Given passage ->
Sun
Apr 27 2014 3:00pm

15 Fierce Female Roles: Women in Westerns

In a genre that revels in the lone male protagonist, there are few meaty roles for women beyond the standard soiled doves or window-dressing (seems more often than not, even the horse gets greater attention than the ladies). Of those who have elbowed their way into this testosterone-laden landscape, here are my picks for the fifteen most notable female roles, whether in a brief appearance or as a leading character, both in Western films and on television.

Amanda Blake

Role: Miss Kitty Russell in Gunsmoke (1955-1975)

Miss Kitty is a tough-as-nails saloon owner who carries a soft spot for Marshal Matt Dillon. Her grit is exemplified in 1969’s “Mannon” episode when she is brutally raped by Will Mannon (Steve Forrest), an amoral character hell bent on terrorizing Dodge City while he awaits Dillon’s return. When Mannon returns to Kitty with flowers and an apology, she cuts him down to size hoping to take away his edge before the final showdown. Unforgettable.

Katy Jurado

Role: Helen Ramírez  in High Noon (1952).

I could never understand all the fuss Will Kane (Gary Cooper) made over Quaker good girl Amy Fowler (Grace Kelly) in this landmark film. I would have told her thanks for nothing and settled down with Helen Ramírez (Jurado)…that is if I survived the gunfight. The lovely actress also starred in Pat Garrett and Billy the Kid (1973), where she comforts her husband (Sheriff Baker played by Slim Pickens) as he sits dying by the river. The scene is gut-wrenching and memorable, accompanied by the music of Bob Dylan, “Knockin’ on Heaven’s Door.” Side note: Ms. Jurado became the first Latin American actress nominated for an Academy Award for her work in 1954's Broken Lance.

 

Katherine Ross

Role: Etta Place in Butch Cassidy and the Sundance Kid (1969)

Katherine Ross holds her own against acting titans Paul Newman and Robert Redford in 1969’s iconic Butch Cassidy and the Sundance Kid. So many fine scenes, but my favorite is her riding elegantly atop Butch’s bicycle handlebars to the strains of “Raindrops Keep Falling on My Head.” Her sobering line in the film comes when she tells the two-bit outlaws, “I'll do anything you ask of me except one thing. I won't watch you die. I'll miss that scene if you don't mind.”

 

Hailee Steinfeld

Role: Mattie Ross in True Grit 2 (2010)

In search of her father’s killer in this second adaptation of the Charles Portis novel, 14-year-old Mattie manipulates Rooster Cogburn (Jeff Bridges) and the other men around her, marking one of the strongest performances by a woman in any genre, let alone any Western. Ms. Steinfeld was nominated for an Academy Award for Best Supporting Actress and a BAFTA Award for Best Actress in a Leading Role.

Supplied material ->
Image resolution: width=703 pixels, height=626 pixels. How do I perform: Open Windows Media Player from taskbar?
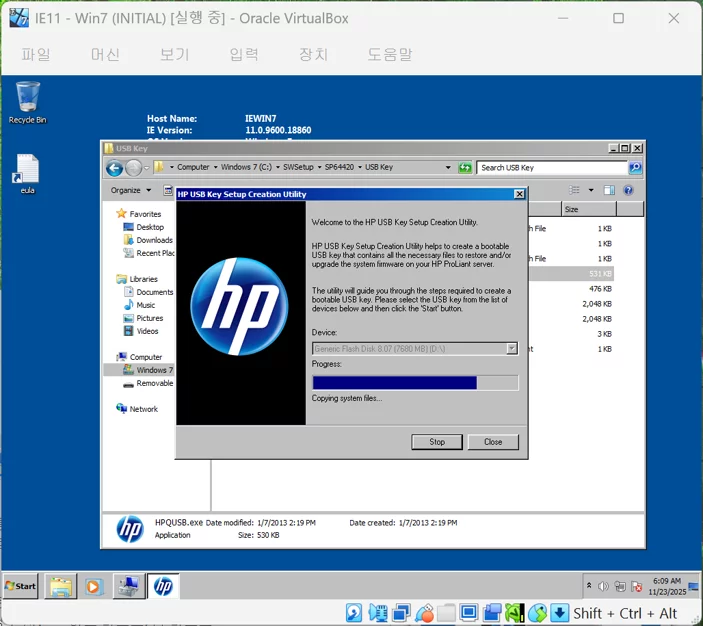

What to work on ->
**A.** In the article on women in Westerns, which actress became the first Latin American actress nominated for an Academy Award?
**B.** Continue the article on women in Westerns from its last sentence.

Exercise responses ->
**A.** Katy Jurado, for her work in the 1954 film Broken Lance.

**B.**
 

Kerry Washington

Role: Broomhilda Von Shaft in Django Unchained (2012)

Kerry Washington as Broomhilda (in German Brunhilda) Von Shaft. Through the pulp lens of Quentin Tarantino, Django Unchained (2012) depicts the stark brutality of slavery in America and the depths of hell one woman endures to reach freedom. Broomhilda is intensely brought to life by Ms. Washington, who received a much-deserved Image award for Outstanding Supporting Actress in a Motion Picture. Side note: she also played a standout role in Lincoln that same year.

 

Claudia Cardinale

Assorted Roles

Claudia Cardinale staked her Western roles on playing intelligent women in distress in classics like The Professionals (1966) and Once Upon a Time in the West (1968). The Legend of Frenchie King (1971), a French comedy, may have been a comedown, but it made for some great film posters, pairing her with sex goddess Brigitte Bardot.

 

Annie Galipeau

Role: Gertrude Moltke Bernard, aka Anahareo, in Grey Owl (1999)

Anahareo falls in love with trapper Archie Grey Owl (Pierce Brosnan) and converts him into an environmentalist with her loving care of a couple of orphaned beavers. There's much more worth saying about this one, and I explored it in detail here.

 

Marlene Dietrich

Roles: Frenchy in Destry Rides Again (1939) and Altar Keane in Rancho Notorious (1952)

It doesn’t seem like it should work, taking a heavily-accented German actress—the star of Josef von Sternberg films—and plopping her down in the American West. But it does, because Dietrich’s hard-hitting persona would strip off the smirk of any gunslinger. My personal favorite Dietrich oater pits her opposite Randolph Scott and John Wayne in The Spoilers (1942). Most amusing line comes from the Duke: “I imagine that dress is supposed to have a chilling effect. Well if it is, it isn't working, 'cuz you'd look good to me, baby, in a burlap bag.”

 

Chelo Alonso

Role: Steven's Wife (uncredited) in The Good, The Bad, and The Ugly (1966)

If you are scratching your head over who this is, she had a bit part at the movie’s beginning as the mother who hears her family being slain by Lee Van Cleef. It’s just a cameo scene for the 1960’s sex symbol, known more for her sensual dance numbers in films like 1959’s Goliath and the Barbarians. But in this Sergio Leone classic, the anguished face of a woman who’s lost everything will remain etched in your mind.

 

Julie Christie

Role: Constance Miller in McCabe & Mrs. Miller (1971)

Julie Christie a drug-addicted, straight-talking businesswoman (“Look, Mr. McCabe, I'm a whore!”) in McCabe & Mrs. Miller, one of the many revisionist Westerns that were cropping up everywhere in the late 1960s and 70s. Best scene is the gripping ending, where Christie’s addiction leaves her unaware that her friend and partner (played by Warren Beatty) is fighting for his life against insurmountable odds.

 

Diane Lane

Role: Lorena Wood in Lonesome Dove (1989)

Diane Lane took the well-worn prostitute role and weaved a heartfelt performance of a woman far classier than her job provided. Her scenes with Robert Duvall are humorous, warm, and poignant… you can see these characters in another time and another place would have been an ideal couple.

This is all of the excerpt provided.